→ **Problem to solve**: Lines from the one containing "Image resolution: width=2576 pixels, height=1449" through the last line of the material below: print these exactly, and only these.

→ **Input material**:

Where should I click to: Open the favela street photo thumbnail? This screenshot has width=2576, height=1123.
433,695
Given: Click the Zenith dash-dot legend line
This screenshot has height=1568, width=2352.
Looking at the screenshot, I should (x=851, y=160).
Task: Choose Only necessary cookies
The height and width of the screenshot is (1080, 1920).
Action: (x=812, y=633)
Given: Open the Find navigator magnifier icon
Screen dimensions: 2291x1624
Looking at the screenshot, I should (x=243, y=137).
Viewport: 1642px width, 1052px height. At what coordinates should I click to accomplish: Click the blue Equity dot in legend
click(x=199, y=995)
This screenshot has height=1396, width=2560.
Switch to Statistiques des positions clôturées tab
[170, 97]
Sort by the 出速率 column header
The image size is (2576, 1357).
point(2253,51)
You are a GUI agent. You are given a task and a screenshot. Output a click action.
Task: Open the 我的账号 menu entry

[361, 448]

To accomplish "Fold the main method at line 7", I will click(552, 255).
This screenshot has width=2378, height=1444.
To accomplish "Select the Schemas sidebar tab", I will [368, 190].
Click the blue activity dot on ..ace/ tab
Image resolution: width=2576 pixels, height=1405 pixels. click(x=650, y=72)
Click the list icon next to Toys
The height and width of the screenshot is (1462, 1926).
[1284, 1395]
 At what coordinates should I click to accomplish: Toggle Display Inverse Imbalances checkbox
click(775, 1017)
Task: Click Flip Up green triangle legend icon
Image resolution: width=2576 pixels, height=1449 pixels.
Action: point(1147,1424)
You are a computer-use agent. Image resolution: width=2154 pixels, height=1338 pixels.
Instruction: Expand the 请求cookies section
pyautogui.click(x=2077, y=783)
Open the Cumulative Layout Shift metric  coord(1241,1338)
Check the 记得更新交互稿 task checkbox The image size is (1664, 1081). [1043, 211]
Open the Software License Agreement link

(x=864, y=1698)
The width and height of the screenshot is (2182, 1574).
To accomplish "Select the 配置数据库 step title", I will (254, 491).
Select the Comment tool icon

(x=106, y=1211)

→ **Task output**:
Image resolution: width=2576 pixels, height=1449 pixels.
Action: point(1147,1424)
You are a computer-use agent. Image resolution: width=2154 pixels, height=1338 pixels.
Instruction: Expand the 请求cookies section
pyautogui.click(x=2077, y=783)
Open the Cumulative Layout Shift metric  coord(1241,1338)
Check the 记得更新交互稿 task checkbox The image size is (1664, 1081). [1043, 211]
Open the Software License Agreement link

(x=864, y=1698)
The width and height of the screenshot is (2182, 1574).
To accomplish "Select the 配置数据库 step title", I will (254, 491).
Select the Comment tool icon

(x=106, y=1211)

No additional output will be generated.